Donations of corn flakes, milk and money were made to several food pantries and an FFA Chapter by the Wisconsin Corn Growers Association during June Dairy month to coincide with several area breakfasts on farms.
On behalf of the Hinchley Dairy Farm, hosts of the recent Dane County Annual Breakfast on the Farm, more than 2,000 bowls of corn flakes and some 60 gallons of milk were donated to their local food pantry in Deerfield. On behalf of the Thorp FFA, sponsors of a recent Farmers' Share Breakfast, more than 1,000 bowls of corn flakes went donated to the local food pantry in Stanley along with a $100 donation to the FFA chapter. Additional donations of corn flakes recently went to food pantries in Brandon and Beaver Dam.
All together, the donated corn flakes cost nearly $900 at the grocery store. However, the farmer's share – or the amount food manufactures paid for the corn in those boxes – totaled just over $10. That's because an 18-ounce box of corn flakes contains only about 4 cents of corn. The majority of food costs come from such added inputs as packaging, labor, transportation and food company profits. Corn flakes boxes stickered with these messages were use as center pieces at recent farm breakfasts across the state.
"It's important to remember that there are families in our communities who cannot afford basic necessities such as breakfast," says Randy Woodruff, a Chippewa Falls corn and dairy farmer who serves as president of WCGA. "We also want people to realize that farmers get only about four cents for the amount of corn that is in a $3.45 box of cereal with 18 servings," Woodruff relates. "Moreover, cows eat less than 10 cents worth of corn to produce a gallon of milk and while farmers are getting much less for their corn and milk than they did last year this time, grocery store prices remain high."
In fact labor, packaging, transportation, advertising and food-company profits comprise more than 80% of the retail price of food products.
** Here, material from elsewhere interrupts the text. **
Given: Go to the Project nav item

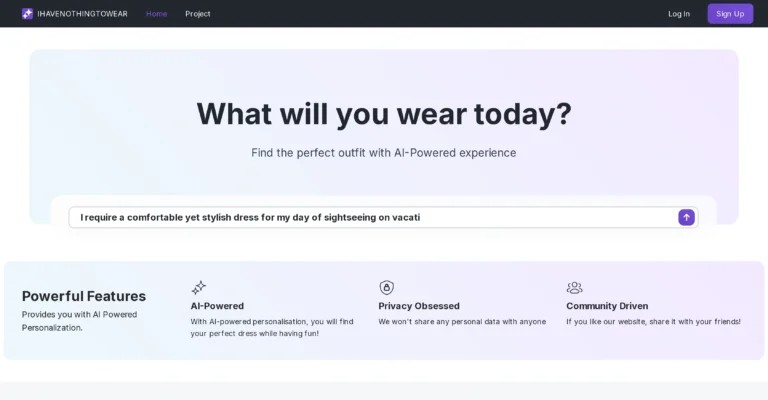Looking at the screenshot, I should [198, 14].
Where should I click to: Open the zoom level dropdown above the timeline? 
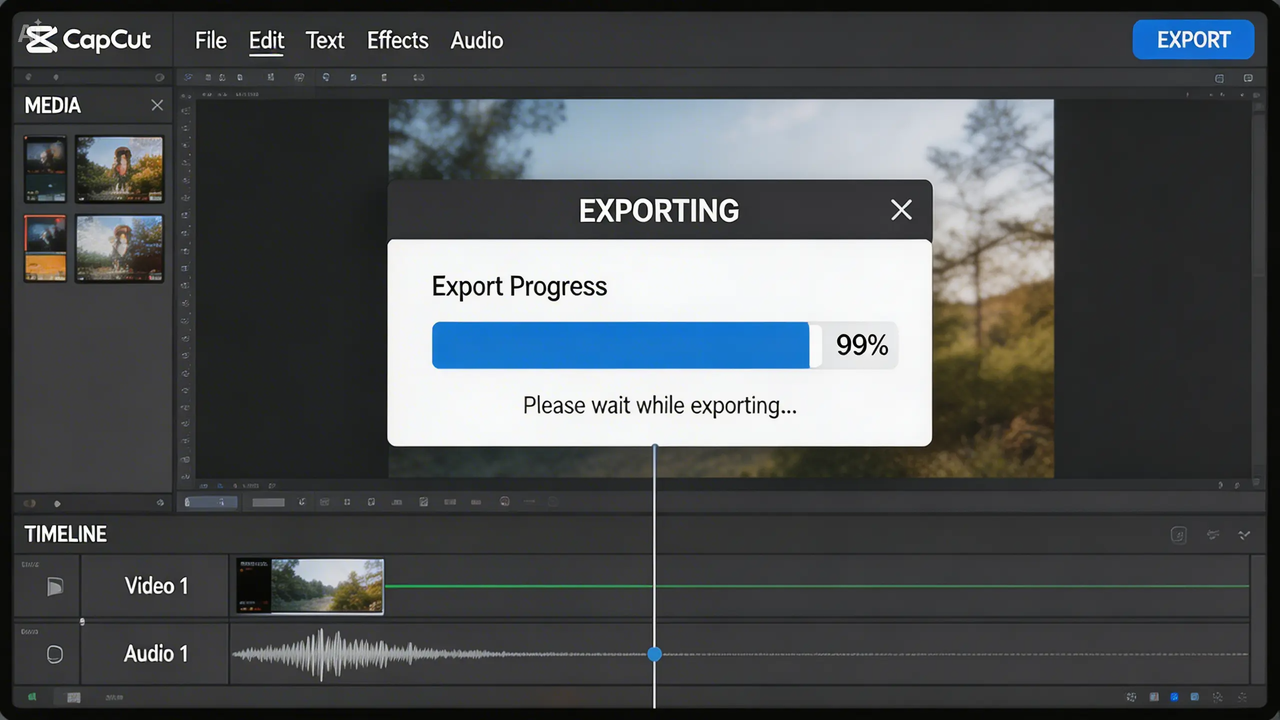tap(210, 501)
Woodruff, who also is a dairy producer, notes that while the average price for a gallon of milk at grocery stores was down just 19% last month, farmers received 35% less than last fall. In addition, last year when corn prices briefly hit record high levels, several large food manufacturers who complained most about the high cost of corn reported in turn record company profits.
The U.S. Department of Agriculture reports that prices received by farmers are as low as two to three cents per item for products such as bread and cereal. On average only 19 cents of every dollar spent on food works its way back to the farm. Independent reports conducted by the Center for Agriculture and Rural Development at Iowa State and the Consumer Federation of America also have concluded that farm price fluctuations had little effect on consumer food prices.
The Wisconsin Corn Growers Association represents the interest of state corn growers in the growing and managing of corn grown both for on-farm feeding and commercial sale. WCGA works with other organizations in areas of mutual concern, including biotech issues, resistance management, pesticide issues, farmland taxation and valuation, conservation, and the environment. WCGA brings together corn growers to provide information and education at regional corn conferences and the annual Wisconsin Corn/Soy EXPO. As part of NCGA, WCGA represents corn grower interests nationally and internationally and also sponsors the annual corn yield contest.